I am trying to find the sum of any given points using hadoop, The issue I am having is on getting all values from a given key in a single reducer. It looks like this.
Reducer:
public static class Reduce extends MapReduceBase implements
Reducer<Text, IntWritable, Text, DoubleWritable> {
public void reduce(Text key, Iterator<IntWritable> values,
OutputCollector<Text, DoubleWritable> output, Reporter reporter)
throws IOException {
Text word = new Text();
Iterator<IntWritable> tr = values;
IntWritable v;
while (tr.hasNext()) {
v = tr.next();
Iterator<IntWritable> td = values;
while (td.hasNext()) {
IntWritable u = td.next();
double sum = u+v;
word.set( u + " + " + v);
output.collect(word, new DoubleWritable(sum));
}
}
}
}
And I am trying to create two copies of the Iterator variable so that I can go through all the values of the second iterator while I get a single value from the previous Iterator( Two while loops above) but the two iterators hold the same value all the time.
I am not sure if this is the right way to do it.
The iterators in the reducer are not as simple as you might think.
The issue is that the total number of items that you are iterating through might not fit into memory. That means that the iterator may be reading from disk. If you have two independent copies of the iterator, then you can have one of them far ahead of the other which implies that the data between where the two iterators point can't be dropped.
For simplicity of implementation, Hadoop doesn't support having more than one iterator for the reduce values.
The practical impact of this is that you can't go through the same iterator twice. That isn't nice, but it is the case. If you absolutely know that the number of items will fit into memory, then you can copy all the items into a list as suggested by MrGomez. If you don't know that, you may have to use secondary storage.
The better approach is to redesign your program so that you don't need unbounded storage in the reducer. This can get a bit tricky, but there are standard approaches to the problem.
For your particular problem, you have a quadratic growth in output size relative to the largest reduce input set. This is usually a really bad idea. In most cases you don't need ALL pairs, just the most important pairs. If you can trim the set of pairs in some way, then you are all set and you may be able to remove the all pairs constraint.
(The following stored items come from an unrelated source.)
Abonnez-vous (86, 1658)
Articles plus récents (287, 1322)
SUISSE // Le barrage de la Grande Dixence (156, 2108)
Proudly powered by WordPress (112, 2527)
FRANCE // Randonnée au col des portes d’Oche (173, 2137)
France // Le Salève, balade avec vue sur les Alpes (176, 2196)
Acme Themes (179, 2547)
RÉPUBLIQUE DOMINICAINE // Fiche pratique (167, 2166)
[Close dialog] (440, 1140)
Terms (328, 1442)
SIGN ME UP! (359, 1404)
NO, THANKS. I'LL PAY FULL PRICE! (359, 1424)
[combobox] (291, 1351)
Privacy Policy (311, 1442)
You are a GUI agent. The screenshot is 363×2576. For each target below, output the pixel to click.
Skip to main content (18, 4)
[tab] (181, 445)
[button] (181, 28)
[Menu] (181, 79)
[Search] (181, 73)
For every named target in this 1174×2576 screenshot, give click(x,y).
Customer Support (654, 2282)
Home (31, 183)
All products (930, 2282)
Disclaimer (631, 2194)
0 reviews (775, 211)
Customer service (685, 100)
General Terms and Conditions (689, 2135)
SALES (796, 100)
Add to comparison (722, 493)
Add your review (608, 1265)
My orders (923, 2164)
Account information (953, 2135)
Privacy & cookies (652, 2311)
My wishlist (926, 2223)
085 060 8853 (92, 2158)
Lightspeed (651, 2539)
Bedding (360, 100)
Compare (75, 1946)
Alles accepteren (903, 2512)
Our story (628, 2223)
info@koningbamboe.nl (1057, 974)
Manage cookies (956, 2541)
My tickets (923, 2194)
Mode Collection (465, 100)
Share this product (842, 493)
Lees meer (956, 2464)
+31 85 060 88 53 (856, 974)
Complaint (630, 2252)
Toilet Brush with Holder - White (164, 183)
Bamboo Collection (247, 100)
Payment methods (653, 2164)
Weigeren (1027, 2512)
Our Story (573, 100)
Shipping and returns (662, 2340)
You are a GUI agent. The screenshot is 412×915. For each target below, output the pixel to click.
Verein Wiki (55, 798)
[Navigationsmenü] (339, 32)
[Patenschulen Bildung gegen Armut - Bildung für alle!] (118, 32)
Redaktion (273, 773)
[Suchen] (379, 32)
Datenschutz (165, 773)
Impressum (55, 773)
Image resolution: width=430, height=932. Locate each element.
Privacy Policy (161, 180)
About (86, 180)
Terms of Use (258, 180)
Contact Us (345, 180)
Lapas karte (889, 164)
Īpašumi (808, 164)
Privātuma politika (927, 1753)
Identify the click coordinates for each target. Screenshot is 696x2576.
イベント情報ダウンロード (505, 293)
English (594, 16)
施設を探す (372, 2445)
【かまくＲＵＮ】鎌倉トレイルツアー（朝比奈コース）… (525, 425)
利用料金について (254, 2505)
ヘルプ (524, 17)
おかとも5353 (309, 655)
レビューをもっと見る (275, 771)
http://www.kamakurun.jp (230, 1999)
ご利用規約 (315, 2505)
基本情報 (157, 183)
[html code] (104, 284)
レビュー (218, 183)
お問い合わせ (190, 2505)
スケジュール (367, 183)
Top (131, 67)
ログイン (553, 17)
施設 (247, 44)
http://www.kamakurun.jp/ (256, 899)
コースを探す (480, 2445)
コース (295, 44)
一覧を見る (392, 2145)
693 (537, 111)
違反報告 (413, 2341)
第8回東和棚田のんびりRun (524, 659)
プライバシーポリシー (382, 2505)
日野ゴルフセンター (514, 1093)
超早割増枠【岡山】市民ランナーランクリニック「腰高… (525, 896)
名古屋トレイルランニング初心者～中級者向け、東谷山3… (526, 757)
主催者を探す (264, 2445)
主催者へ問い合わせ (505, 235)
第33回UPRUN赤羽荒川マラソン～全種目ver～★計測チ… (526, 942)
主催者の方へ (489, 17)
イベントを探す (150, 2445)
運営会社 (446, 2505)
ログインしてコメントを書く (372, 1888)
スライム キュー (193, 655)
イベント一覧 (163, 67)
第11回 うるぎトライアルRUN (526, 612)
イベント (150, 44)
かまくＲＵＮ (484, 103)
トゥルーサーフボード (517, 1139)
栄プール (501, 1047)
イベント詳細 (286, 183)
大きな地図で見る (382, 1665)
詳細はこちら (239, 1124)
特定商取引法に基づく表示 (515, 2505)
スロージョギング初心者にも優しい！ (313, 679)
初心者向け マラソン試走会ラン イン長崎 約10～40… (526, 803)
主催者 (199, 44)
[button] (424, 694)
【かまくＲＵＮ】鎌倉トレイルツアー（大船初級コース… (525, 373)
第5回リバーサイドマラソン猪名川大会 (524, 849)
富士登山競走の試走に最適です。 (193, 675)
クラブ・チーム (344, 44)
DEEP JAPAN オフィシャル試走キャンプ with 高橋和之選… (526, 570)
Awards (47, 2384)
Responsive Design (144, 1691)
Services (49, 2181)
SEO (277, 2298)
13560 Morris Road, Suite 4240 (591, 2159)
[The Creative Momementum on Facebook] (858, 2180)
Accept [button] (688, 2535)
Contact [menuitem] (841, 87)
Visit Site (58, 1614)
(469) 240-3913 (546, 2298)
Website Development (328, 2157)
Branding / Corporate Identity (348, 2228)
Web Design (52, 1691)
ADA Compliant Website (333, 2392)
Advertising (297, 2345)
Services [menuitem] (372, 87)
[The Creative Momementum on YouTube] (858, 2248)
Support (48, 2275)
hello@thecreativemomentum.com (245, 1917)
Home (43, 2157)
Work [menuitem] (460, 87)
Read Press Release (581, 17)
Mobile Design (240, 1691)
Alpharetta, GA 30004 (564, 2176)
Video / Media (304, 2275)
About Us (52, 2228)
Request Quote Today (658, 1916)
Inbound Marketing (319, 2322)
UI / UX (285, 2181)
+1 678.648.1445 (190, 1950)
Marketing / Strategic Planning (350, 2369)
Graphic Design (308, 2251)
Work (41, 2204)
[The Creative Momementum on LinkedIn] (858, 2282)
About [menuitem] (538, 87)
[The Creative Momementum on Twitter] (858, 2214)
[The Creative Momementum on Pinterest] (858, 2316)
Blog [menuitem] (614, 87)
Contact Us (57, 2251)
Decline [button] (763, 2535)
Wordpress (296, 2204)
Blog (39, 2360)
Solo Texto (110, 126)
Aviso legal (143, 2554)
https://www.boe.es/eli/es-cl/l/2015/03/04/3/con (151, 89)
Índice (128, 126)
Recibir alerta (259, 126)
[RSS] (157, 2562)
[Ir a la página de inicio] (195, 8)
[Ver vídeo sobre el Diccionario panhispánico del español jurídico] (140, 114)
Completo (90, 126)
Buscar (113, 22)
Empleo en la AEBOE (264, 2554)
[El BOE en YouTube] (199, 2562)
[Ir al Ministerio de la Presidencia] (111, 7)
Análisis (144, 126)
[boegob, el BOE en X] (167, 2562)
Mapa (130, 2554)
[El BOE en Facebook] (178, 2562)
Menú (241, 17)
For instance, if you are trying to find the 100 pairs with the largest sum for each reduce set, you can keep a priority queue with the 100 largest inputs seen so far and a priority queue with the 100 largest sums seen so far. For each new input, you can form the sum with the largest 100 numbers seen so far and try to stick those sums into the second queue. Finally, you should stick the new input into the first queue and trim both queues to 100 elements by deleting the smallest values (if necessary). In the close method of the reduce, you should dump the priority queue. This approach guarantees that you only need min(n^2, 200) elements of storage which avoids the n^2 problem and avoids the double pass through the input by keeping the 100 largest items seen rather than all items seen.
I'm not sure exactly what you're trying to accomplish, but I know this much: the behavior of Hadoop's Iterators is a bit strange. Calling Iterator.next() will always return the SAME EXACT instance of IntWritable, with the contents of that instance replaced with the next value. So holding a reference to the IntWritable across calls to Iterator.next() is almost always a mistake. I believe this behavior is by design to reduce the amount of object creation and GC overhead.
One way to get around this is to use WritableUtils.clone() to clone the instance you're trying to preserve across calls to Iterator.next().